### Problems and tasks:
1) Answer these questions from the text on human rights:
(a) What will the GCHRD convene to produce an updated Global Charter of Human Rights?
(b) Why, according to the text, will the GCHRD be free to fully explore the scope of Human Rights?
(c) What should activities that damage or limit access to fair representation become?
2) Write what comes next in the text on human rights, starting after its last sentence.

### Text block:
+-------+

Human Rights

Universal human rights are the foundation of good democracy.

Abuses of process can be curbed by appropriate procedures, but many aspects of the basic quality of our lives and the perpetuity of civilization, must be protected by rights defined in a constitution and defended by an independent judiciary.

The GCHRD will convene a series of international Human Rights symposia. They will receive input from all cultures, academics and legal experts to produce an updated Global Charter of Human Rights.

Previous attempts at producing a binding global charter have demurred to powerful states with poor human rights records. As the GCHRD is not governed by nation states, it will be free to fully explore the scope of Human Rights. It will also link the protection of Human Rights to the adoption of the Standards of Democratic Process, therefore providing a robust implementation for both.

Some rights are required to ensure the proper function of a democracy. Others are required to balance the interaction between citizens. It has become clear that additional rights must also be defined, for instance, to protect the survival of our species, to protect the collective knowledge of humanity and protect the viability of our planet for life. Therefore, in addition to the rights defined in the United Nations Universal Declaration of Human Rights, the GCHRD will initiate discussion of additional rights in the following areas;

the right to free and fair representation - activities that damage or limit access to the fair representation and seek to concentrate un-mandated power in a preferred group or person, should become crimes against humanity.

+-------+

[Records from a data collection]
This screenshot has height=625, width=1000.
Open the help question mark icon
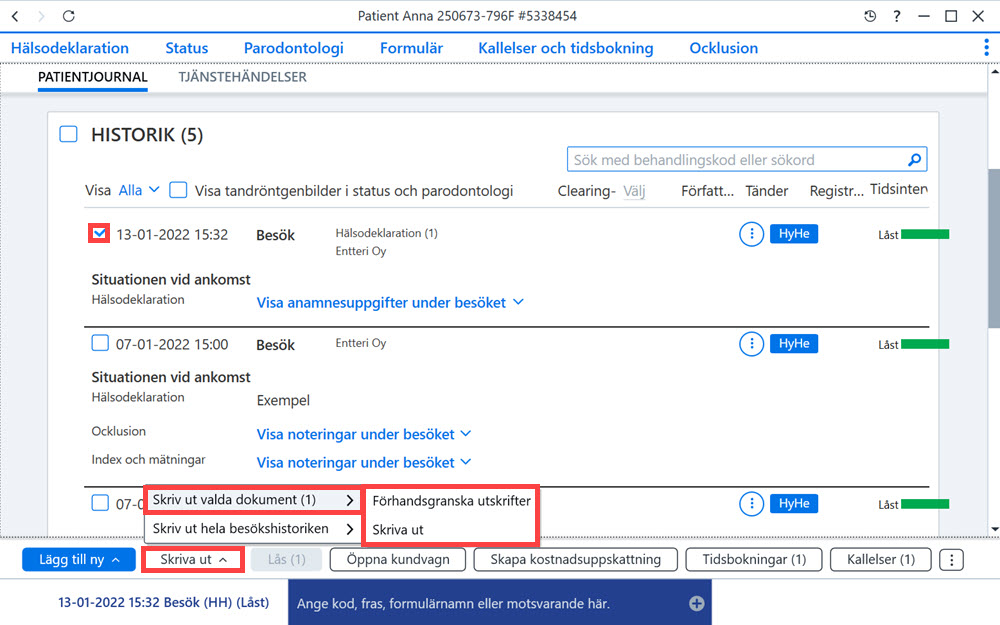click(897, 16)
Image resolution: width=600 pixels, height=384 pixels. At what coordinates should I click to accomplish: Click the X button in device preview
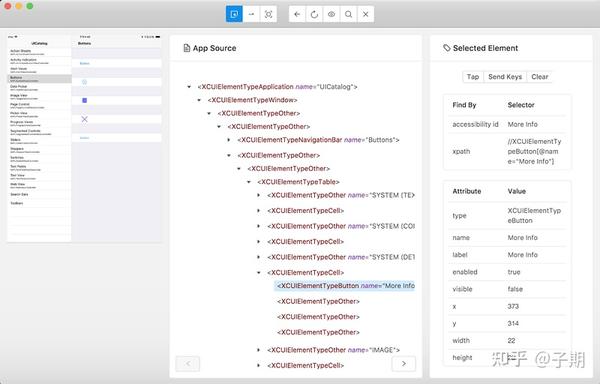pos(85,119)
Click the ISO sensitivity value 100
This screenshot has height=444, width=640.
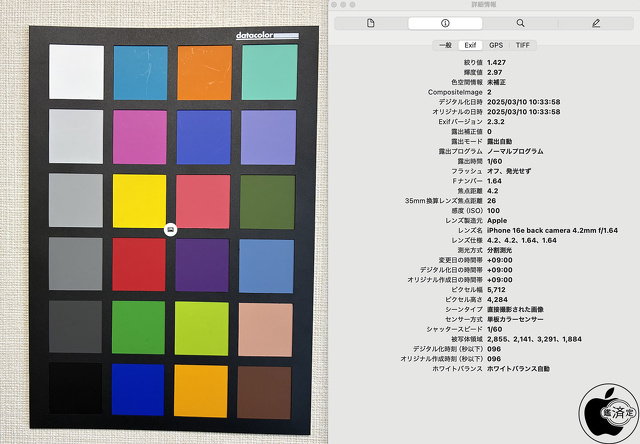coord(493,209)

+-------+

### Solved tasks:
1)
(a) A series of international Human Rights symposia.
(b) Because it is not governed by nation states.
(c) Crimes against humanity.

2)
the right to live in a sustainable economy - history is littered with the shadows of civilizations that crashed because a few powerful people were willing to pursue personal gain to the detriment of the entire community.

the right to live in a healthy environment - no person should be forced to live in a place despoiled by the hubris, neglect or malice of others. No individual's activity can be allowed to sully the environment of the rest.

the right to environmental integrity - the continued stability of the global ecosystem is essential to the vitality and continuity of life. We must codify protections for the biosphere.

the right to freedom from needless incarceration - we must move beyond our desire for retaliation and punishment. Criminal behaviour has causes and research shows that most of them can be alleviated to support better citizens and a more compassionate society.

the right to access the necessities of life in food, water and shelter - in the face of population growth and climate change, protection from new forms of tyranny must be anticipated.

the right to freedom from conflict - too many wars are initiated by governments of dubious legitimacy. Their citizens deserve protection from imposed conflict.

the right of access to knowledge and education - knowledge has been withheld from the masses by various mechanisms as a form of tyranny, power, oppression or profit for centuries. Informed citizens are effective citizens and the growth of our civilization depends on the continued inheritance of our collective knowledge.

the right to health care - no person should withhold medical knowledge from another person in need. Access to health care is an individual right and a community responsibility.

the right to privacy - no person, group or business has the right to observe or collect information about you without informed consent. No government can observe or collect information about you unless you have committed a crime. A healthy society depends on the diversity, independence and privacy of citizens.

government transparency - very few aspects of governance require secrecy, all other activity and information must be transparent.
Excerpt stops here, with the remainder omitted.